61 Und Rebekka machte sich auf mit ihren Mägden, und sie bestiegen die Kamele und folgten dem Manne; und der Knecht nahm Rebekka und zog hin.
Toen maakten Rebekka en haar dienstmaagd zich klaar, stegen op de kamelen, en sloten zich aan bij den man; de dienaar nam Rebekka mee, en vertrok.
62 Isaak aber war von einem Gange nach dem Brunnen Lachai-Roi [Siehe die Anmerkung zu Kap. 16,14] gekommen; er wohnte nämlich im Lande des Südens.
Intussen was Isaäk naar de woestijn bij de bron van Lachai-Roï getrokken, en woonde hij in het land van de Négeb.
63 Und Isaak ging aus, um auf dem Felde zu sinnen beim Anbruch des Abends; und er hob seine Augen auf und sah, und siehe, Kamele kamen.
Eens was Isaäk bij het vallen van de avond het veld ingegaan, om zich wat te verzetten; toevallig sloeg hij zijn ogen op, en zie: daar kwamen kamelen aan.
64 Und Rebekka hob ihre Augen auf und sah Isaak; und sie warf sich vom Kamele herab und sprach zu dem Knechte:
Ook Rebekka sloeg haar ogen op; en toen zij Isaäk zag, liet zij zich van haar kameel afglijden,
65 Wer ist der Mann, der uns da auf dem Felde entgegenwandelt?
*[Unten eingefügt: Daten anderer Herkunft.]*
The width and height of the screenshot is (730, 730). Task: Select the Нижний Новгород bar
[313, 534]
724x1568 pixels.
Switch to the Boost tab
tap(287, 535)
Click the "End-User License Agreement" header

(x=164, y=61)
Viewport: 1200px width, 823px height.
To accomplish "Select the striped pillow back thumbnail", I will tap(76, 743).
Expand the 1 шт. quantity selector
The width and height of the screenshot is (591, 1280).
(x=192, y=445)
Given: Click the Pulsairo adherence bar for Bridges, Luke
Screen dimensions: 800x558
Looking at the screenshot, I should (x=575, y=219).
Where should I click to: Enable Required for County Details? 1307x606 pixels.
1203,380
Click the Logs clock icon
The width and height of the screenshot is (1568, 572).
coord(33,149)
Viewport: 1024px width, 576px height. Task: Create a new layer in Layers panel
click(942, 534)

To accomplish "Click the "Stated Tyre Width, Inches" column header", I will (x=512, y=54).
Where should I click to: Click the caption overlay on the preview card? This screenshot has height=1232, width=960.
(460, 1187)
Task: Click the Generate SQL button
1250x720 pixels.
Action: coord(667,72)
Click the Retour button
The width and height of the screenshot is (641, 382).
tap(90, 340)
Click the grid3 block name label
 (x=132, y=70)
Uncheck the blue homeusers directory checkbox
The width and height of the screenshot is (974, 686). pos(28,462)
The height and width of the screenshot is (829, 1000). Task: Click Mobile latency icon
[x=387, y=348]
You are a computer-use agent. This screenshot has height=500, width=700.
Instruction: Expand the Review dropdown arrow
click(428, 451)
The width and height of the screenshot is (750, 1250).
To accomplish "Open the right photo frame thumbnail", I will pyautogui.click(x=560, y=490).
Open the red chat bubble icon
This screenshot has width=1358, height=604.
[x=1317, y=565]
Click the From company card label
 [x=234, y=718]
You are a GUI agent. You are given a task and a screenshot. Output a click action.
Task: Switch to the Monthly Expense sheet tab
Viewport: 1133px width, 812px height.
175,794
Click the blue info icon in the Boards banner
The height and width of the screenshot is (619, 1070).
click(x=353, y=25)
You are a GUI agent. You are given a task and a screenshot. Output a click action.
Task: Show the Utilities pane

Und der Knecht sprach: Das ist mein Herr. Da nahm sie den Schleier [ein Überwurf, den man über den Kopf zog] und verhüllte sich.
en sprak tot den dienaar: Wie is die man daar, die ons in het veld tegemoet komt? De dienaar antwoordde: Dat is mijn meester. Toen nam ze haar sluier, en bedekte zich.
66 Und der Knecht erzählte Isaak all die Dinge, die er ausgerichtet hatte.
En nadat de dienaar alles, wat hij gedaan had, aan Isaäk had verteld,
67 Und Isaak führte sie in das Zelt seiner Mutter Sara, und er nahm Rebekka, und sie wurde sein Weib, und er hatte sie lieb. Und Isaak tröstete sich nach dem Tode seiner Mutter.
leidde Isaäk Rebekka naar de tent van Sara zijn moeder, en nam haar tot vrouw. Isaäk kreeg haar lief, en troostte zich over de dood van zijn moeder.